Introduction

LLMs have become capable coders, but they can do unintuitive things in the name of achieving their goals. They will happily remove your authentication middleware if it helps them complete the task faster. They’ll downgrade HTTPS to HTTP if it simplifies the config. They’ll paste your API keys directly into GitHub Actions if you don’t stop them.

These aren’t hypotheticals. In the past month, I’ve caught Claude attempting to:

  • Store OAuth tokens in plaintext JSON files
  • Remove CSRF protection because “it was causing test failures”
  • Use eval() to parse user-provided configuration
  • Commit a .env file with production database credentials
  • Update test PostgreSQL credentials—which already had # pragma: allowlist secret appended, bypassing the secrets pre-commit hook—with my actual production admin credentials to get a test working
  • Truncate a 400-line Svelte component down to 50 lines when attempting a targeted edit, losing authentication logic in the process

LLMs are powerful coding assistants, but they lack the paranoia that keeps production systems secure. They optimize for task completion, not operational safety. The solution (thankfully) isn’t to stop using them, it’s to build safety nets that catch dangerous code before it ships.

This post covers the defensive layers I use across my projects: pre-commit hooks that block insecure patterns, automated review agents that catch context-blind mistakes, and CI workflows designed to fail loudly when LLMs generate problematic code. These patterns come from my TaskManager and agents repos where LLM-generated code meets production security requirements. Many of these same patterns apply to securing MCP servers and OAuth implementations, a topic I’ll be covering in more depth at CactusCon.

The Multi-Layer Defense Strategy

Traditional security assumes humans write code and occasionally make mistakes. LLM-assisted development inverts this: the baseline is fast, confident, and potentially catastrophic. Security becomes about layers that verify rather than trust.

The model is simple:

LayerWhat it catchesWhen it runsCan be bypassed?
Pre-commit hooksPatterns, secrets, type errorsBefore commitYes (--no-verify)
Review agentsLogic errors, context mismatchesOn PR creationYes (ignore comments)
CI workflowsEverything above + integrationBefore mergeNo (if set up to block merge)

Each layer catches different failure modes. Together, they create defense in depth.

Layer 1: Pre-commit Hooks (The First Line)

Pre-commit hooks run on your local machine before code even reaches git. This is your first opportunity to catch LLM hallucinations, insecure patterns, and configuration mistakes.

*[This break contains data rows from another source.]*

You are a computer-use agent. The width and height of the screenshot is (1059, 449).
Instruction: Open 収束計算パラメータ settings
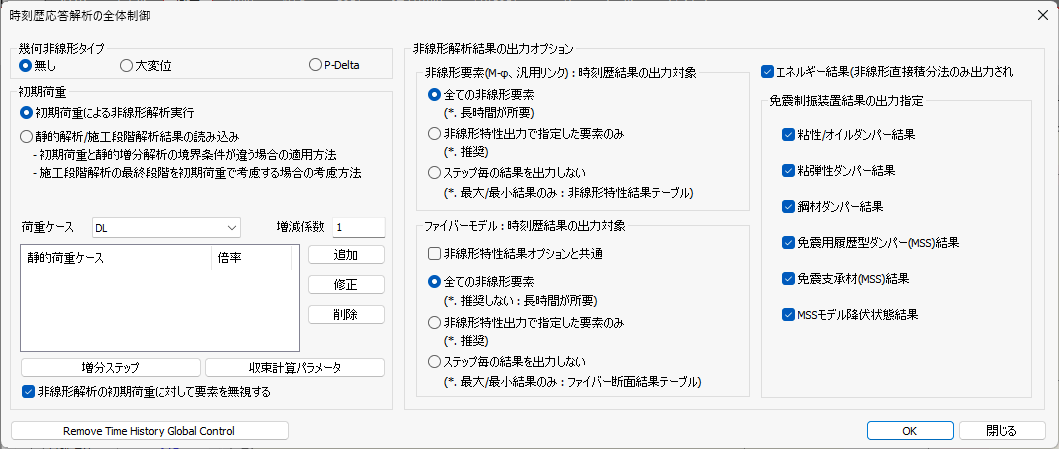(x=294, y=367)
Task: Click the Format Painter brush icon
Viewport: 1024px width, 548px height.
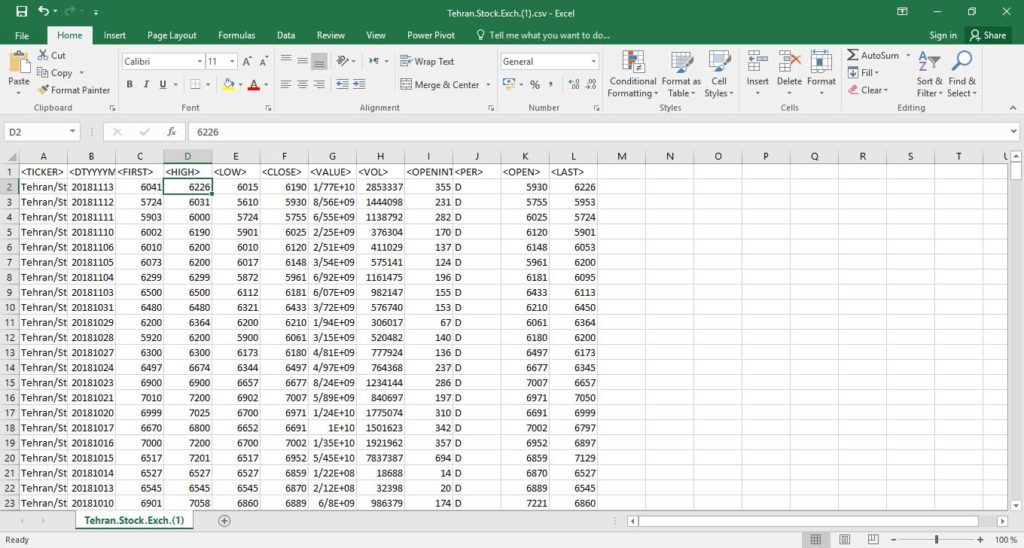Action: [x=43, y=90]
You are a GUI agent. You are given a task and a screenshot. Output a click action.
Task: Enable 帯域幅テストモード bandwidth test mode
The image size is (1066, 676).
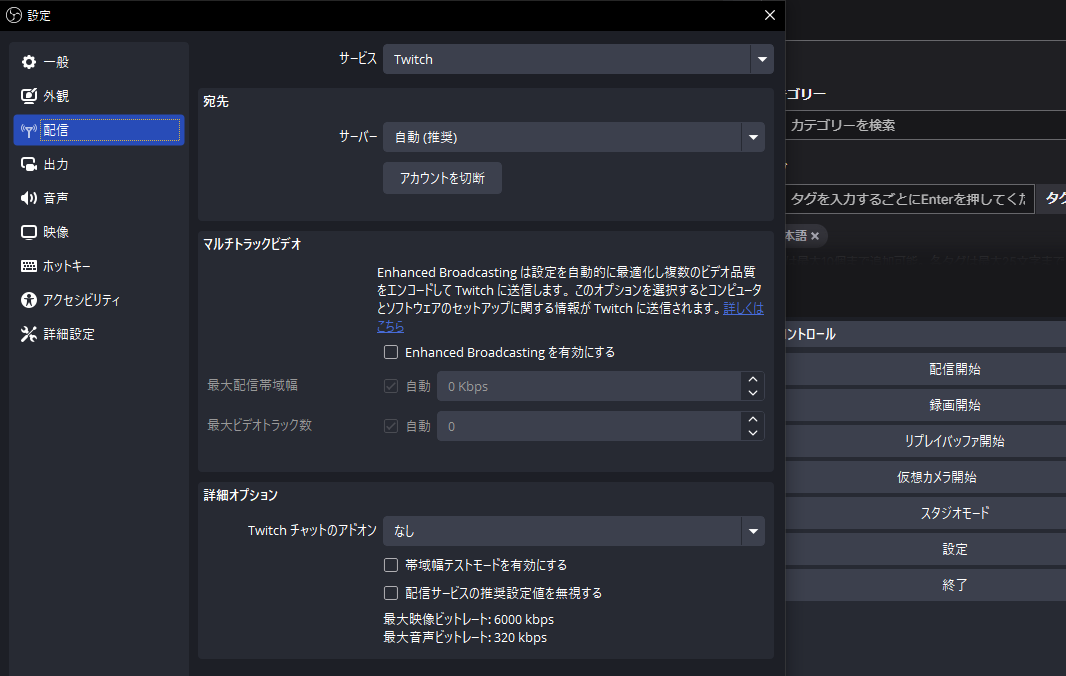[391, 564]
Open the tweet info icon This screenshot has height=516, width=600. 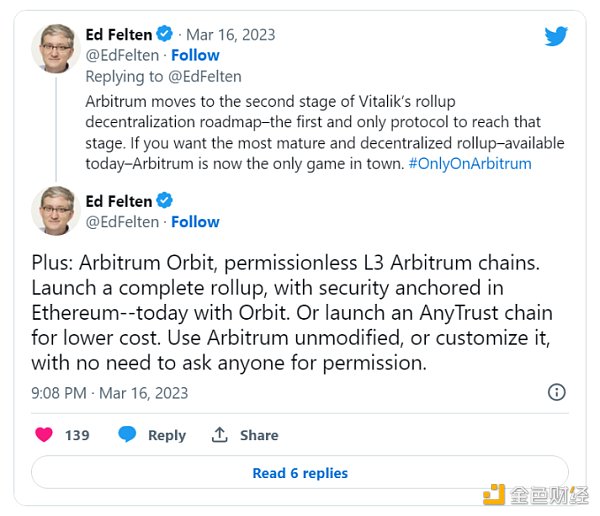click(x=557, y=392)
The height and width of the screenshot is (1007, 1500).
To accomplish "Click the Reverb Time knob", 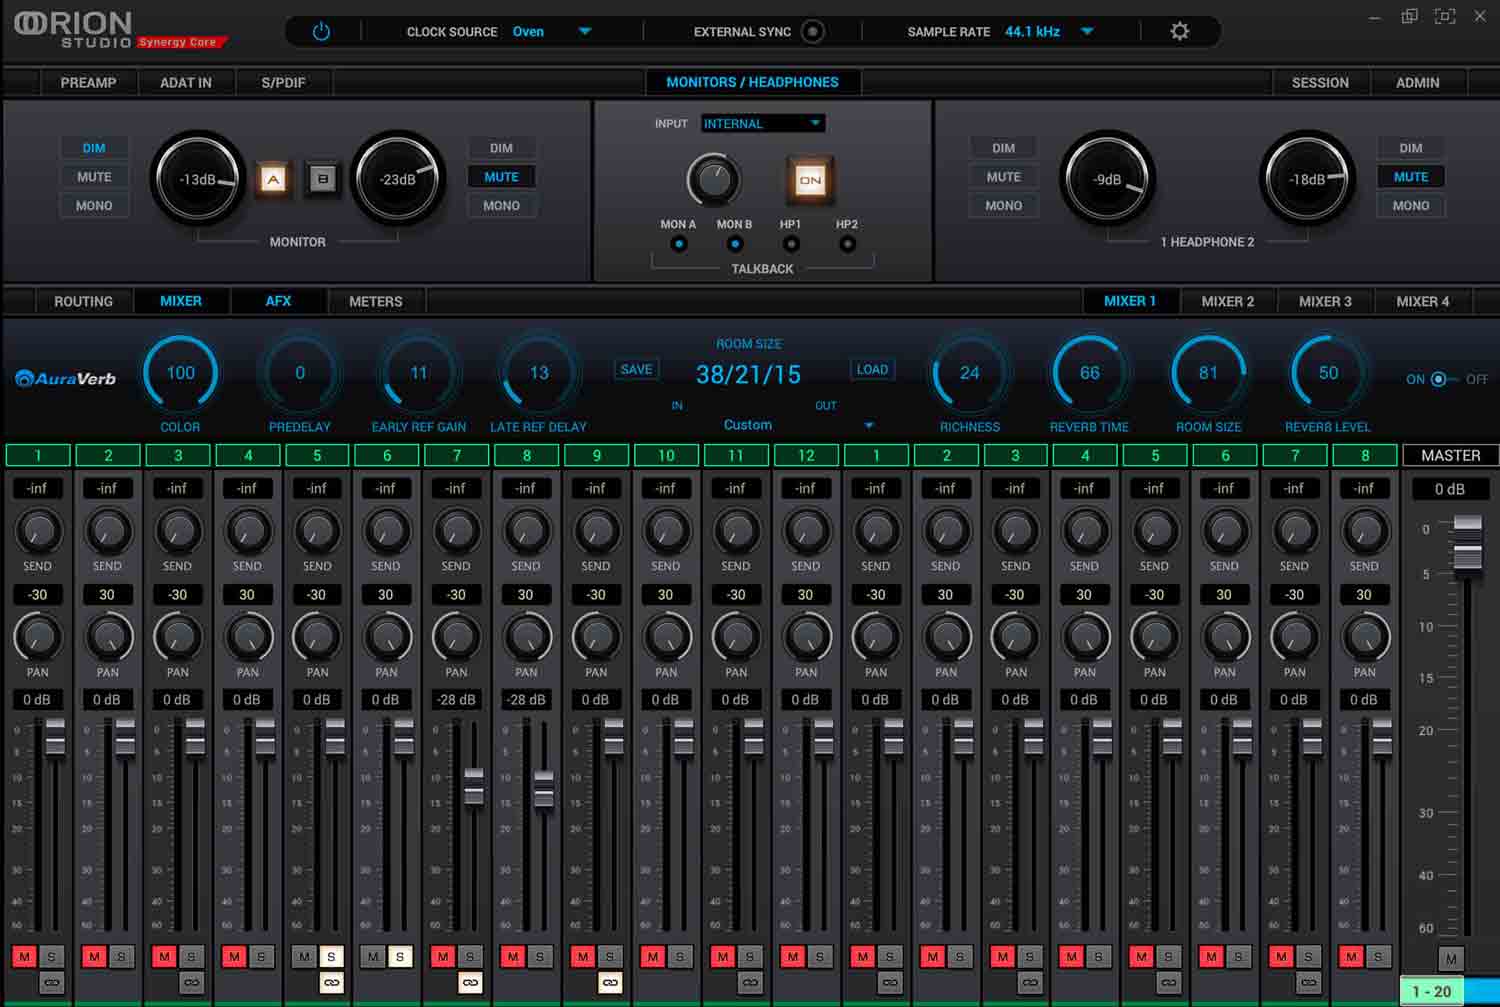I will pyautogui.click(x=1089, y=373).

Here’s a sample of the pattern I use across Python projects (from taskmanager/.pre-commit-config.yaml):

repos:
  # Secret detection - catches leaked credentials
  - repo: https://github.com/Yelp/detect-secrets
    rev: v1.5.0
    hooks:
      - id: detect-secrets
        args: ['--baseline', '.secrets.baseline']

  # Python linting and formatting (ruff replaces black, isort, flake8)
  - repo: https://github.com/astral-sh/ruff-pre-commit
    rev: v0.8.6
    hooks:
      - id: ruff
        args: [--fix, --exit-non-zero-on-fix]
      - id: ruff-format

  # Type checking - verifies type hints
  - repo: local
    hooks:
      - id: pyright
        name: pyright
        entry: uv run pyright
        language: system
        types: [python]
        pass_filenames: false

  # Security scanning
  - repo: https://github.com/PyCQA/bandit
    rev: 1.9.2
    hooks:
      - id: bandit
        args: ['-c', 'pyproject.toml']

What this catches:

  • Secret leaks: LLMs sometimes paste API keys directly into code. detect-secrets blocks commits containing credential patterns.
  • Type inconsistencies: LLMs can be sloppy with types. pyright enforces strict typing.
  • Security anti-patterns: bandit flags insecure crypto, SQL injection risks, and hardcoded passwords.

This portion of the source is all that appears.